KUALA LUMPUR -- Malaysian Prime Minister Mahathir Mohamad on Tuesday said Chinese leaders have accepted his government's request to stop three China-backed infrastructure projects.
Since the 93-year-old returned as Malaysia's prime minister in May, his government has been recalibrating state expenditures and trying to dig its way out of a debt trap.
Speaking to the press on the last day of a five-day official visit to China, Mahathir said he explained to Chinese leaders that debt caused by the East Coast Rail Link and two gas pipelines would have to be deferred as part of his government's debt-reduction initiatives.
"I explained to all three leaders why we have to do this," Mahathir said, referring to President Xi Jinping, Premier Li Keqiang and National People's Congress Chairman Li Zhanshu. "And not one of them said no.
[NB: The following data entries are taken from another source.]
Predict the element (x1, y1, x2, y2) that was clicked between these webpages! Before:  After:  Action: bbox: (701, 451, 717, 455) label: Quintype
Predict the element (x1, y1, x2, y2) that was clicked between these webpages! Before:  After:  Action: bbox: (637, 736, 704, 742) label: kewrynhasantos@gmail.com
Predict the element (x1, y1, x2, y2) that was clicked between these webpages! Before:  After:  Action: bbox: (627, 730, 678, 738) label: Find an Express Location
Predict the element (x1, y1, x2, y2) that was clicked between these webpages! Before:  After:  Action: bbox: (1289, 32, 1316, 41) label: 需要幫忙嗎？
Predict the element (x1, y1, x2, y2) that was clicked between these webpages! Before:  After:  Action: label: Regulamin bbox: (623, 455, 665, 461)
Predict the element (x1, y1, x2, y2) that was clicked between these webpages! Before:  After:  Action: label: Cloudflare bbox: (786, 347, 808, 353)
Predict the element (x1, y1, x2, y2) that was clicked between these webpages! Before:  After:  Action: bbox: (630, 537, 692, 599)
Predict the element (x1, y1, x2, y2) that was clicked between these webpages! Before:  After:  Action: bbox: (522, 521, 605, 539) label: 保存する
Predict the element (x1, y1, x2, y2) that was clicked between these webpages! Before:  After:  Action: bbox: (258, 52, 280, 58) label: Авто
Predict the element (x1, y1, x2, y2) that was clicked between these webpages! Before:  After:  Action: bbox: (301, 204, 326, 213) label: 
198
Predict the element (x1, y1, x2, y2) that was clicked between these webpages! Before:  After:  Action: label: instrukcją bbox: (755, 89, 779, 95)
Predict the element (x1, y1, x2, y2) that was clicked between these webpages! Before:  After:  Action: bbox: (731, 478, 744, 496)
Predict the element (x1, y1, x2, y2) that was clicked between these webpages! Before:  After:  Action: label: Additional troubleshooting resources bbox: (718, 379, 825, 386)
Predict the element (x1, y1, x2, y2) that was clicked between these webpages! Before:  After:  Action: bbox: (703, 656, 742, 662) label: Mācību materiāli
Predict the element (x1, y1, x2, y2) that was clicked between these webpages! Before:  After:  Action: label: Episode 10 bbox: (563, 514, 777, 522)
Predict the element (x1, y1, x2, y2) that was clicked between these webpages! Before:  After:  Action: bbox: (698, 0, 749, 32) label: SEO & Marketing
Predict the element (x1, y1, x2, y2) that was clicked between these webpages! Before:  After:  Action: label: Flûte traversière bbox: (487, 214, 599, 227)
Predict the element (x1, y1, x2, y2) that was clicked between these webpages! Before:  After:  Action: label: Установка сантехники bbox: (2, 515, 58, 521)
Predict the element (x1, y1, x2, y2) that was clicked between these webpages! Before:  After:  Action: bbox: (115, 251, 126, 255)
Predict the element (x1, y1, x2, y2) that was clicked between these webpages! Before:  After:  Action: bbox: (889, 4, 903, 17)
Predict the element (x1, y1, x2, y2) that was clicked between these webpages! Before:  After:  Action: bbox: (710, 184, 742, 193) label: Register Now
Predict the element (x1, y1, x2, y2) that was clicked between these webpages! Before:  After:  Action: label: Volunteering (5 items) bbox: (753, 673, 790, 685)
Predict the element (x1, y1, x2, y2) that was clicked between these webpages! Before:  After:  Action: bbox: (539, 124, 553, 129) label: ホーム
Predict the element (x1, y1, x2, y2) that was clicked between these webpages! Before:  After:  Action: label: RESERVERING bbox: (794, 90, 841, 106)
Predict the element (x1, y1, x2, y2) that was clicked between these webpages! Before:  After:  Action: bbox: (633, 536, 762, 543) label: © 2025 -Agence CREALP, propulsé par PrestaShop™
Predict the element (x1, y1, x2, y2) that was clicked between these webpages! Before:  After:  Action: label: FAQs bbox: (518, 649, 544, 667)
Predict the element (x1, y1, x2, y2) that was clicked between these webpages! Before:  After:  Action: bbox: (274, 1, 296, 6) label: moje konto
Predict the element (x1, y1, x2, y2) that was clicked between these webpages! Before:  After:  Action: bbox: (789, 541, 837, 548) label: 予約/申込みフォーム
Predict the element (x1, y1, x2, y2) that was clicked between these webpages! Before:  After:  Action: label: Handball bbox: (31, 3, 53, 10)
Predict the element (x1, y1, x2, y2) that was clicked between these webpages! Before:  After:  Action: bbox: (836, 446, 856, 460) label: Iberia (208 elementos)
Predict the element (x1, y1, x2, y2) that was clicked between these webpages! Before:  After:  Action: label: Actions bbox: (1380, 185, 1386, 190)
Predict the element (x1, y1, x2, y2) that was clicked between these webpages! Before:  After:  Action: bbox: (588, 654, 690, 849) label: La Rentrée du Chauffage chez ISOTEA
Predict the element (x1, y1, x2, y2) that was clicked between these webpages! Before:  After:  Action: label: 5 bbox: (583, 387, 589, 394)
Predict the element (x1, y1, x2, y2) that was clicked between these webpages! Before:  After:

They understand our problems and why we have to reduce our debts."
Mahathir added that officials from both countries will continue to work at finding a way to "exit these projects at the lowest cost possible."
The three infrastructure projects, symbols of Xi's Belt and Road Initiative, came under scrutiny as soon as Mahathir rtook office. They were awarded to Chinese state companies by Malaysia's previous government after direct negotiations, and the manner in which they were being carried out put Malaysia at a disadvantage, Mahathir said.
The government is determined to rein in expenditure to maintain fiscal discipline, having redefined national debt. Under the new calculation method, federal debt including liabilities stood at 1.08 trillion ringgit ($264 million), or 80.3% of gross domestic product, at the end of last year. The three projects, costing 76.18 billion ringgit formed part of the debt. Debt minus contingency liability and government guarantee was 50.8% of GDP.
"We do not find the needs for those [projects]," Mahathir reiterated. "They cost too much money and we cannot afford them."
Mahathir also reminded Beijing to respect Malaysia's stance on foreign direct investment. "[When investors] come to Malaysia, they must follow Malaysian rules and laws."
Malaysia, the prime minister said, welcomes foreign direct investment that brings in capital and technology but does not want to open the door to foreign contractors and land-buying, which could inflate local property prices.
Separately, Mahathir said China's remarkable growth in technology and its ability to feed its vast population served as a "model" for Malaysia's "Look East" policy. The policy, originally launched in the 1980s and renewed recently, is based on taking lessons from Japan in terms of work ethics and industrialism.
In response, China said the two sides must strengthen strategic communication, implying high-level exchange, to deepen cooperation. Xi, in a meeting with Mahathir on Monday, called on both countries to promote "pragmatic cooperation" in a new era especially in BRI, which promotes the construction of mutually beneficial infrastructure projects.
China has always regarded Malaysia as a strategically located friendly country, said Abdul Majid Khan, former Malaysian envoy in Beijing. Majid, who is part of the Mahathir delegation, said Beijing gave in to Malaysia to ensure the success of the visit. "Chinese businesses in Malaysia would benefit from an improved bilateral relationship," he said.
Premier Li pledged on Monday to buy more agricultural products from Malaysia. Both sides also signed deals to develop Malaysia's palm-based biofuels and promote the use of rubber in road-building.
Mahathir said he had extended an invitation to Xi to visit Kuala Lumpur, while Beijing asked him to return for a BRI conference next year.